GE drops UK blade factory

The US turbine manufacturer has walked back on plans to build a large-scale wind production facility in northeastern England due to insufficient volumes.
Photo: GE Renewable Energy
Photo: GE Renewable Energy
BY ANNE FILBERT, TRANSLATED BY CHRISTOFFER ØSTERGAARD

GE has made the decision to shelve plans to build a blade factory in Teesside. The original plan to construct 107m blades and hire up to 750 people in 2023 has thus been scrapped, GE confirms to Renews.

”We are not moving forward with plans for a Teesside facility,” the company noted while also telling the media that the decision comes ”due to a lack of volume”.

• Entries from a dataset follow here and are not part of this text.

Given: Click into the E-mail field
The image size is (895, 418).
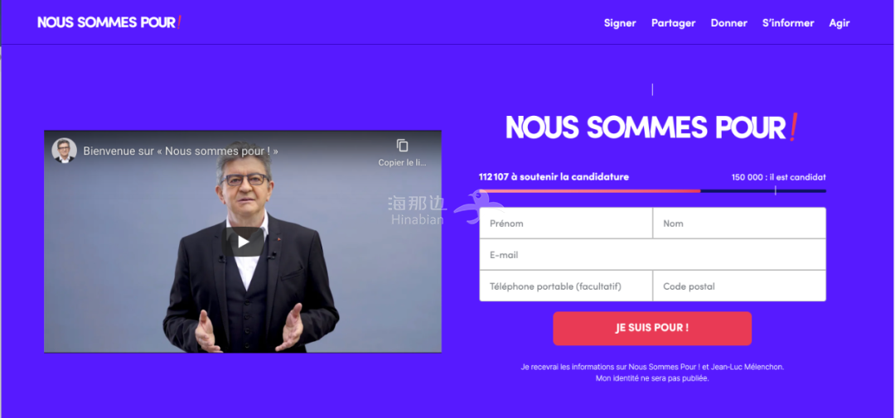Looking at the screenshot, I should pyautogui.click(x=652, y=254).
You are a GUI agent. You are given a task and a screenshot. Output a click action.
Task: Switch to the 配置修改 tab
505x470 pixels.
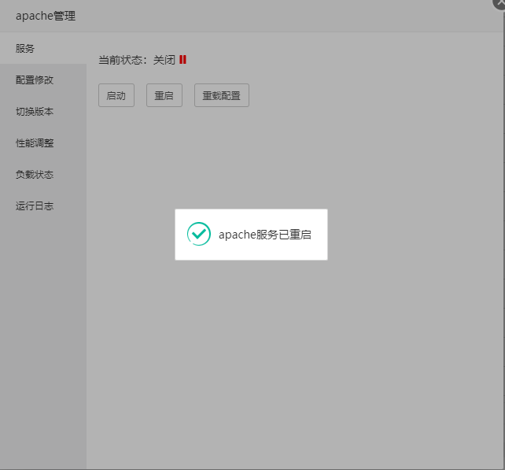point(35,80)
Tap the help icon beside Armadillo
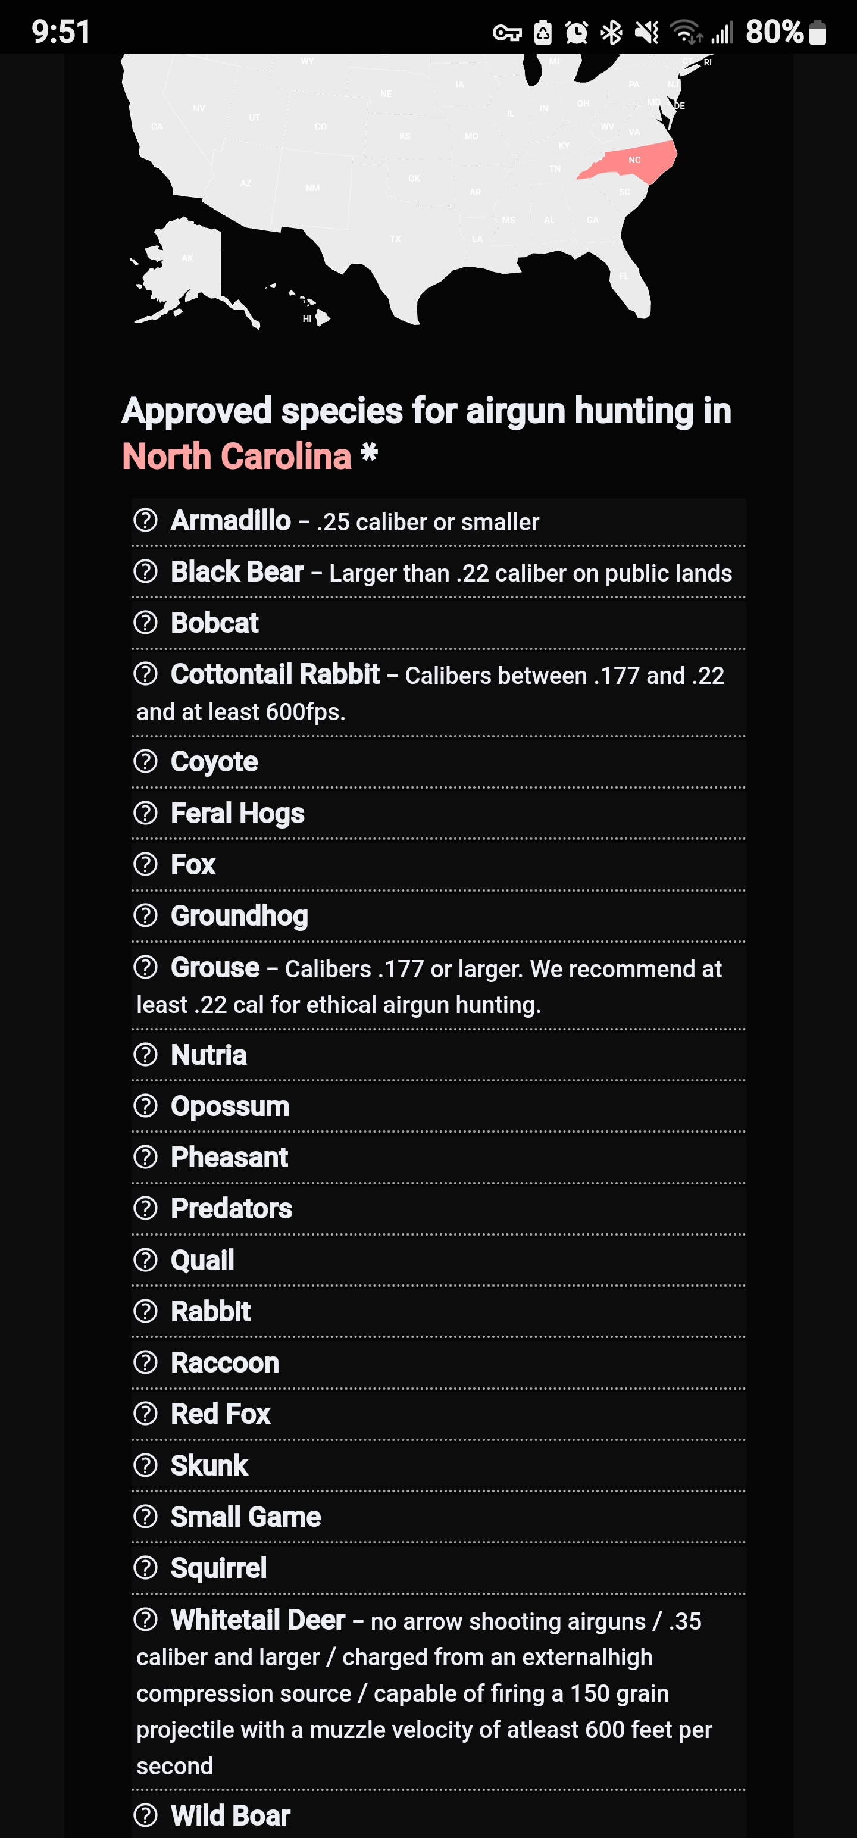The height and width of the screenshot is (1838, 857). [x=146, y=521]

At the end of last year, the US turbine manufacturer suspended work on the facility to assess the situation. This was because the company had failed to generate any appreciable business for its Haliade-X platform.

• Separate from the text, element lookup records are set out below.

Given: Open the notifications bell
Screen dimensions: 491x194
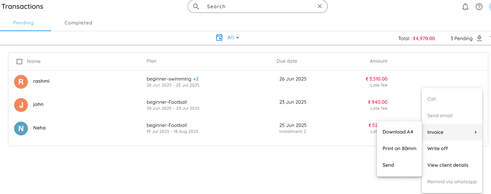Looking at the screenshot, I should pyautogui.click(x=465, y=7).
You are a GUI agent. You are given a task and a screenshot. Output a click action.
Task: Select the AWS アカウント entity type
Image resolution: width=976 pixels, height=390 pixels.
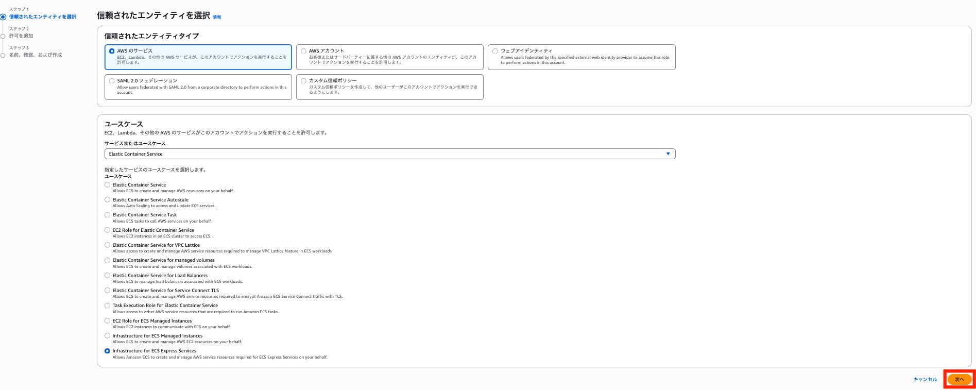(x=304, y=51)
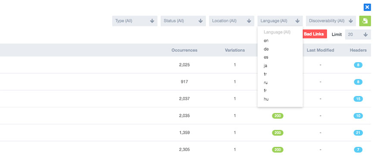The image size is (375, 157).
Task: Expand the Discoverability (All) filter
Action: [x=331, y=21]
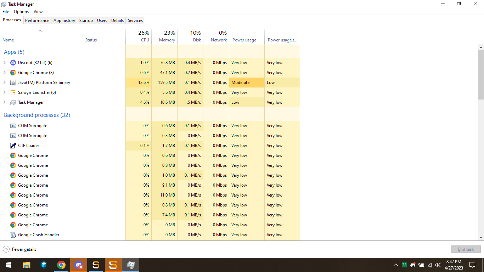The width and height of the screenshot is (484, 272).
Task: Select the Salwyrr Launcher app icon
Action: pos(13,92)
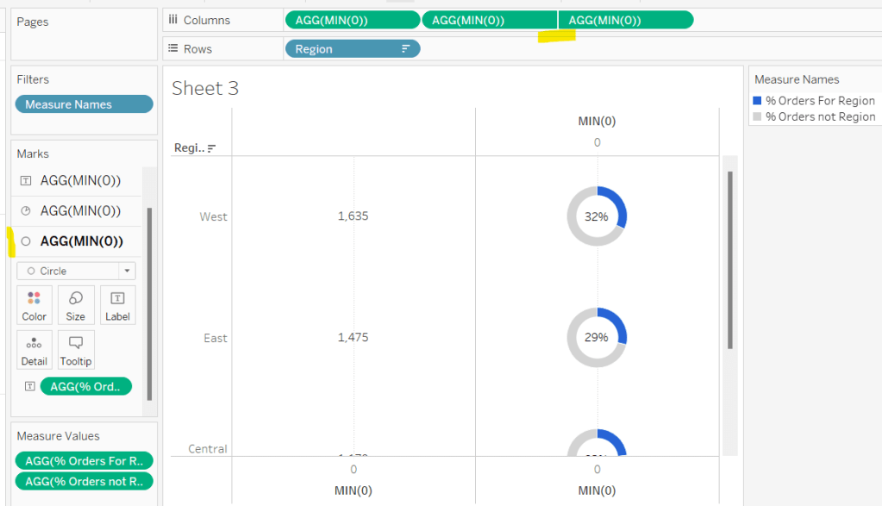Click first AGG(MIN(0)) pill in Columns
Image resolution: width=882 pixels, height=506 pixels.
(352, 20)
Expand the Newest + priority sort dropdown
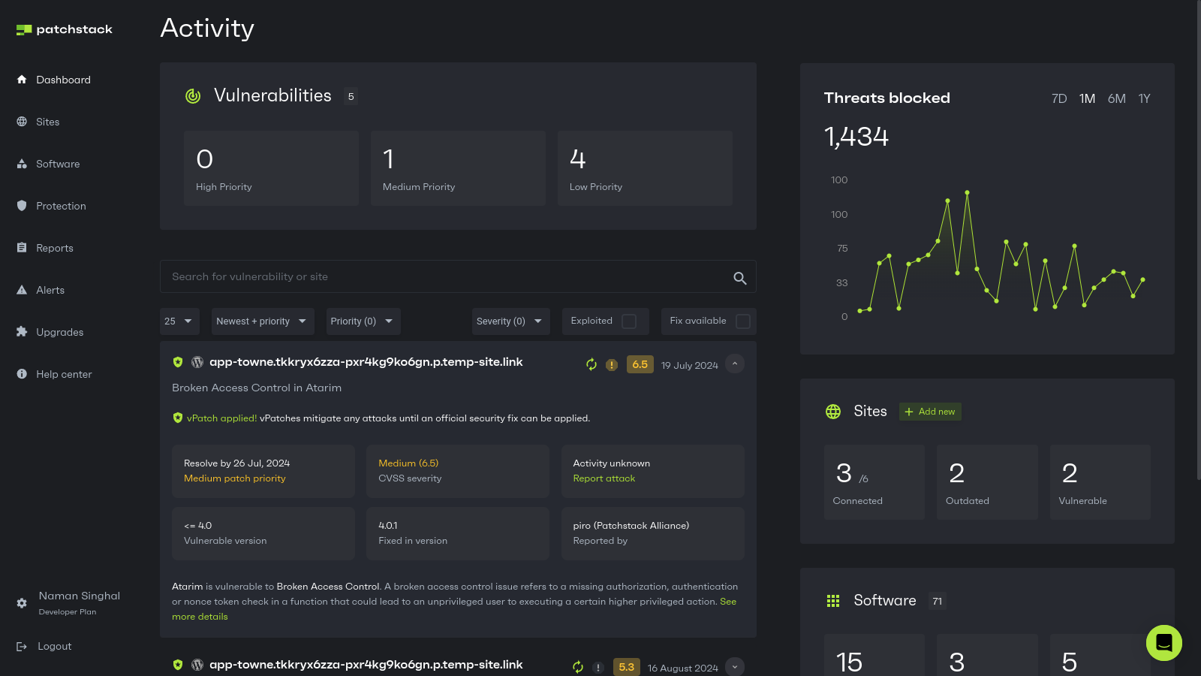Viewport: 1201px width, 676px height. (x=262, y=321)
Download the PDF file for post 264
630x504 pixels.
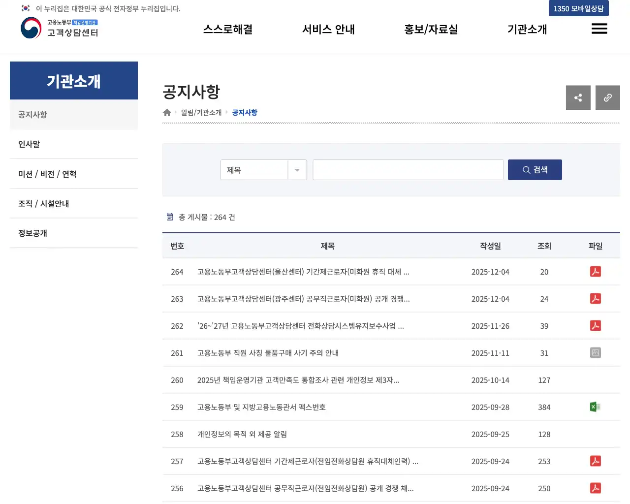tap(595, 271)
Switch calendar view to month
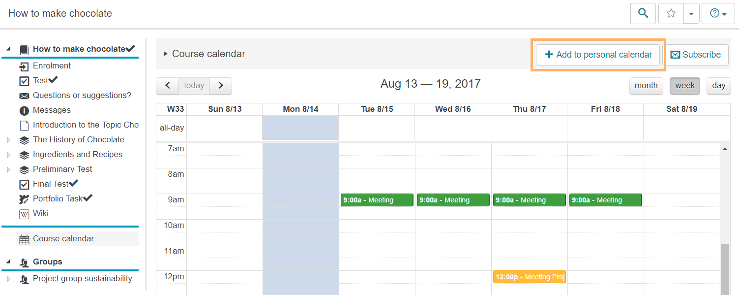 646,85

Following Thursday’s Contract for Difference results, the company has made the decision not to go through with the plans, which would otherwise have provided GE with local anchorage for its British offshore wind projects. So far, GE only has a single firm order in the UK, namely the Dogger Bank complex in the North Sea, which won in the third round of CfDs.

”We remain committed to supporting the growth of UK offshore wind, including powering what will be the world’s largest offshore wind farm at Dogger Bank,” said a GE spokesperson to Renews.

The matter of local production has been an increasingly prominent theme in the UK in recent years.

Many unions and industrial players in both northern England and Scotland argue that locals here haven’t been offered a proper share of the jobs that come from being the world’s largest market for wind at sea, leading them to demand a change on this score. With the shelving of the plans for GE’s facility in Teesside, such prospects seem even more distant, however.